Your assignment:
Every line below that has the word "HOAI" counts once; report how many lines that makes, with no other words.

Data records: Begin

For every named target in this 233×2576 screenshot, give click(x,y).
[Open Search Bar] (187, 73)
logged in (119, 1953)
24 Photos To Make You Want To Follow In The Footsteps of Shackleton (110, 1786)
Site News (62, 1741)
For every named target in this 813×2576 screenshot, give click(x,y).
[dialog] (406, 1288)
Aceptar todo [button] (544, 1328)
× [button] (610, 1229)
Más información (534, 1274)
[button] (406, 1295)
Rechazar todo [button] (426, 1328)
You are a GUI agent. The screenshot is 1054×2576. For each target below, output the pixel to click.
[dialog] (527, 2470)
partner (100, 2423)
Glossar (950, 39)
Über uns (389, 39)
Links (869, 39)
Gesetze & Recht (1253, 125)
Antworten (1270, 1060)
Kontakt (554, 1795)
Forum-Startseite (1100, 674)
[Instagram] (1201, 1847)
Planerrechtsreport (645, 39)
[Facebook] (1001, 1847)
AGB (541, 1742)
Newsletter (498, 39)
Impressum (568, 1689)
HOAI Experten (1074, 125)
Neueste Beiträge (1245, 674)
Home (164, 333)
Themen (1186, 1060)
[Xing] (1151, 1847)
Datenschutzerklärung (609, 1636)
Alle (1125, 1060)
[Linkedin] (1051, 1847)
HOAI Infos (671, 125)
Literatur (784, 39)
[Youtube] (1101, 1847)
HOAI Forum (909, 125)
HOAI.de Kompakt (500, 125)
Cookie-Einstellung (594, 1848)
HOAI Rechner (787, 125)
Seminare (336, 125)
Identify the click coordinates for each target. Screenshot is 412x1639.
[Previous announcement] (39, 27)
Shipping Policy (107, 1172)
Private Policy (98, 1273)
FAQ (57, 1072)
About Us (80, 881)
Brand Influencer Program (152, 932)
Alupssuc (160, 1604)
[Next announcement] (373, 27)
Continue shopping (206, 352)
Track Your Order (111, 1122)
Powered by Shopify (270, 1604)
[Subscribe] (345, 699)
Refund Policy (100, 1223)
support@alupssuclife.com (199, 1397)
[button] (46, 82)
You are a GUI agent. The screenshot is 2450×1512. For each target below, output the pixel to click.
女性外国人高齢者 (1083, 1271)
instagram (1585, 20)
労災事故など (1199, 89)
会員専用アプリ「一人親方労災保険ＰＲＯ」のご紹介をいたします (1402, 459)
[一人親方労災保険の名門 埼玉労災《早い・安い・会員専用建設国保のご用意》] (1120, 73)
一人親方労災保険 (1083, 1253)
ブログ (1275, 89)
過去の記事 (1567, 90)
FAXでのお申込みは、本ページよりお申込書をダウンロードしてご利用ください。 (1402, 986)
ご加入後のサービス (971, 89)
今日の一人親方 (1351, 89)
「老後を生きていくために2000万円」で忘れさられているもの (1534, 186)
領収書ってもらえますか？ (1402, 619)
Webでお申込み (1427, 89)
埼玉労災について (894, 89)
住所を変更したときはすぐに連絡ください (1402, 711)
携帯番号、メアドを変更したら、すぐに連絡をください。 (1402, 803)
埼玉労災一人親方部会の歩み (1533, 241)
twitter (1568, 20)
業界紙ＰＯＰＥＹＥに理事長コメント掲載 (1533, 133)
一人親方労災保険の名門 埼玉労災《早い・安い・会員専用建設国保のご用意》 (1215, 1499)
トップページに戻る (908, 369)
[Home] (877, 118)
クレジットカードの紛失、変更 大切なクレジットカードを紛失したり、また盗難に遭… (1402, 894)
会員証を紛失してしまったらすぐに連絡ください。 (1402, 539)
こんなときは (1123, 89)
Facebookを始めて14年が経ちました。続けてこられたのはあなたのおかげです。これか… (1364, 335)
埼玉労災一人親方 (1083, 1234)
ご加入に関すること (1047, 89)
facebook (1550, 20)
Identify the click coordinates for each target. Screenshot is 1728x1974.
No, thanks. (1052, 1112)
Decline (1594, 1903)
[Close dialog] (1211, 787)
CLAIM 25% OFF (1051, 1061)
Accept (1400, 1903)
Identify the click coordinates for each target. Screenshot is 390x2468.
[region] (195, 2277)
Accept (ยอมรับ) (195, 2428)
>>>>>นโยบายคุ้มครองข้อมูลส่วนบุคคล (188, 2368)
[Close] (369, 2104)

Data records: End

Response for this exercise:
5